BEGIN SELECTION
Now below is a bit of a rant about something that really makes no sense to me. And I'm open to understanding, so feel free to try to explain... but here we go:
Sooo I was looking at a piece one of the photomanipulators I watch had done and a stock company posted how they couldn't sell prints of the image because it used their stock and she hadn't asked permission for this. The stock used was stars/cosmos... it was very faint in the top of the image and in all honesty looks like every other picture of stars you'd ever seen in your life... so this is my issue...
Stock artists make no sense to me. I get it from the starving photographer point of view. As you're working on your art work you sell some images to stock sites for companies to subscribe to and use for their ads. Okay, great... it makes money for you and that's awesome. Though likely you still have a day job that drives you nuts anyhow.
But with photo manipulation... there's a line to be drawn as with illustration. Especially for those who give it out for free use something so basic as.... stars... or... a field... okay... so you took a picture of some stars. It's not a dramatic one... it's not even a great one... but when put with other items it has a nice extra effect... on the whole no one will be able to tell it from any other picture of stars -ever-... so why get so up in arms about it?
Now when it comes to photo editing it's a different deal than illustration/reference use... But really, odds are if she never mentioned it no one would ever know. Now, if she didn't mentioned the horse in the image? that's far more identifiable.
It's less so with illustrative/reference pieces. You use a photo for reference, okay cool. So long as your piece doesn't copy the piece (like the horse is galloping and you need to draw a galloping horse... so you use the anatomy to draw a horse... galloping...) you have every right and don't have to mention the ref... However, it's great to. It's a nod to the photographer for inspiring/helping you. And still folks get up in arms about it when they, really, can't. Now if the horse looks identical? Have a bit more right as it's easier to identify... unless you're just a terrible artist, heh.
END SELECTION
BEGIN SOURCE DATA
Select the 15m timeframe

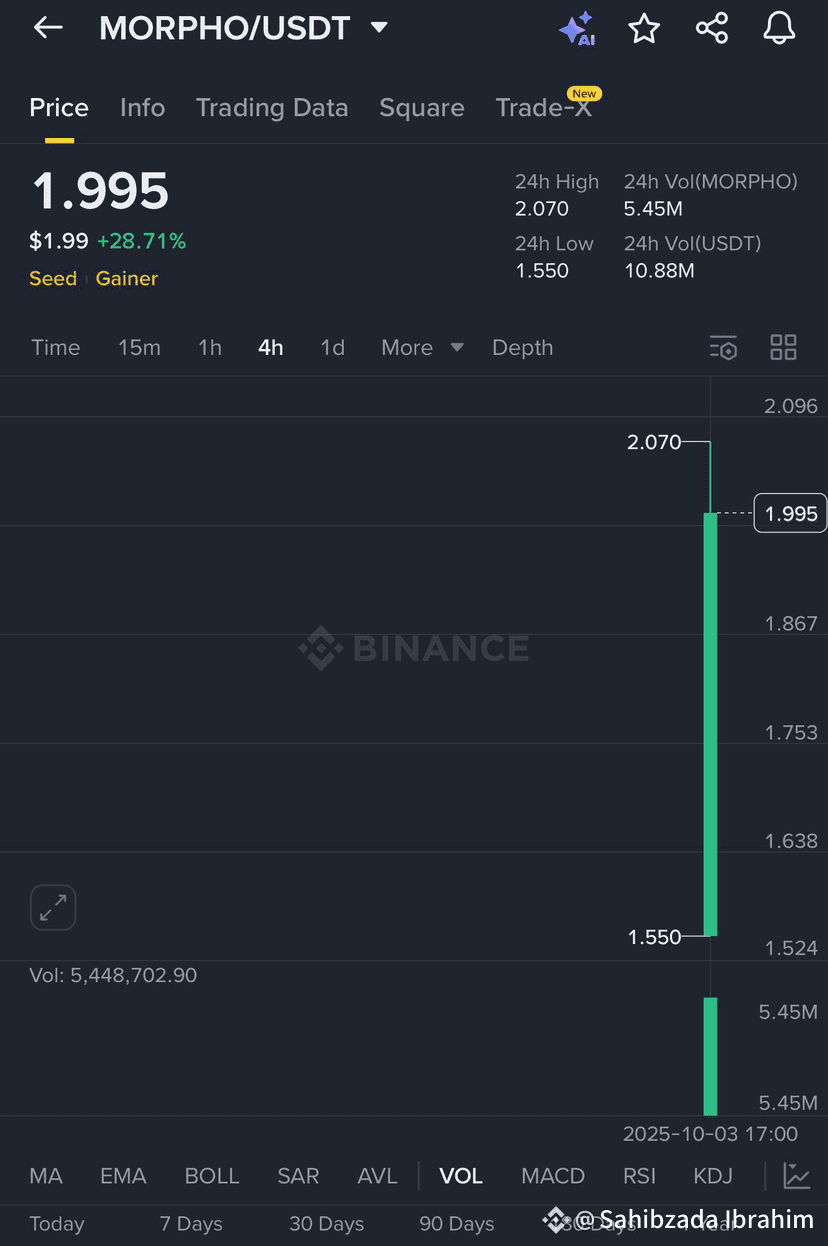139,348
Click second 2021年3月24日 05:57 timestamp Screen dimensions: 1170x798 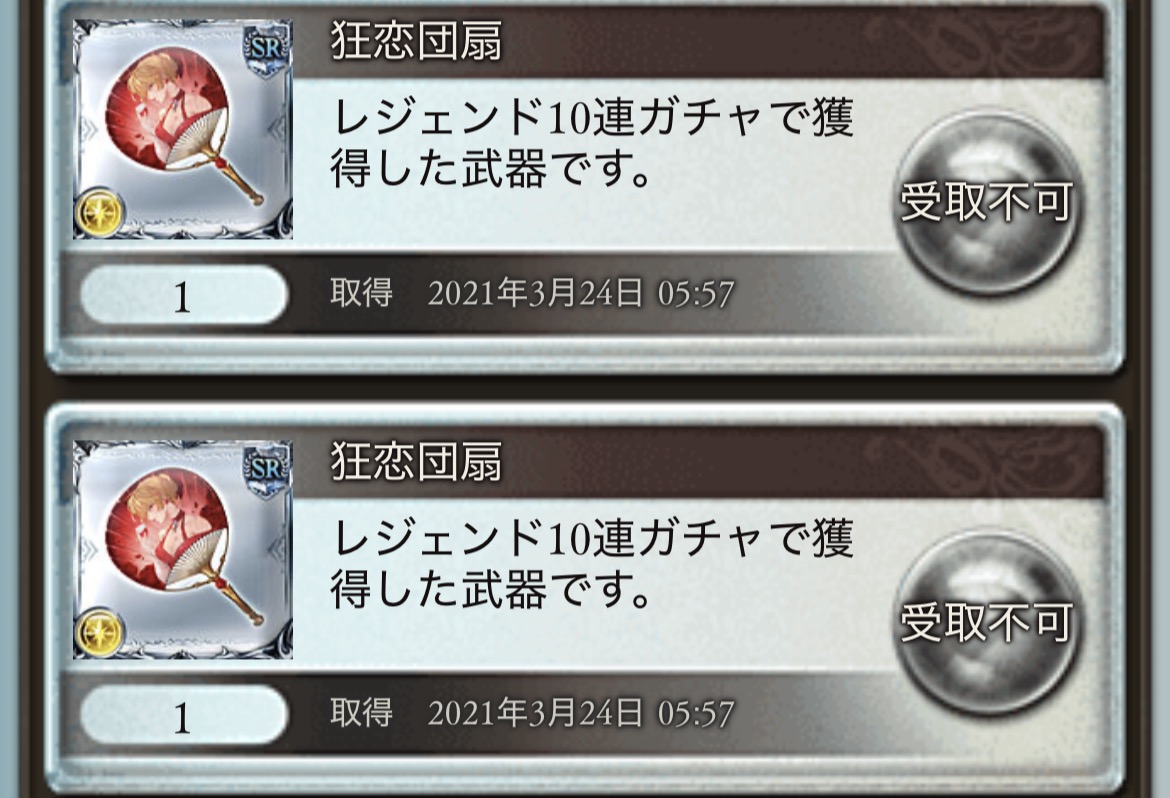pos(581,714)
END SOURCE DATA
» STATED GOAL 1:
What subjects of photos or pictures does the rant about stock artists mention?
» STATED GOAL 2:
Pick up the rant about stock artists after its last sentence and carry it on in the same voice.

» EXERCISE OUTPUT 1:
Stars (the cosmos), a field, and a horse (including a galloping one).

» EXERCISE OUTPUT 2:
Do you see how this baffles me? I tried photography... and I honestly got bored. Yeah, I have fun taking pictures now and again now and do a decent job when I try. I wasn't bad at it... but it was too... simple for me. And I didn't feel like the photos were 'mine'... I was taking a picture of what was already there... Capturing an image all too simply to have any ownership to it... I think the ownership of such literally copied things belongs to the animals/people/places/things you take them of. (This changes, to me, when you add filters, or develop it yourself with interesting techniques... anything that doesn't make it an identical image... which is why while I do realism it's still obviously a painting/pastel etc... or what would the point be?)
** To add to this, when you're doing a painting/drawing there's so much more effort going into it -to- produce something close to a literal copy. There's a journey and a technique... when you snap a picture of a chair now in the digital age... yeah you paid for that equiptment... but apart from a good composition... that's kinda... it? And composition is valid... but in stock photography composition isn't important because people might be editing it anyway.
But yeah... That's my headshake about this stuff. And perhaps it's just my illustrative mind. I can -see- the arguments that might be made about it... but i think they're silly... *shrugs* I guess it kinda goes with that argument of what is viewed as art. What would you pay for... but thing is... I can appreciate even some of the weirdest modern art... wouldn't buy it but I can understand it... this one I can't past a certain extent. (like mediocre pictures of stars or grass, or a foot ball, or rocks)
hehe... the more I think about this... the more thoughts I want to add...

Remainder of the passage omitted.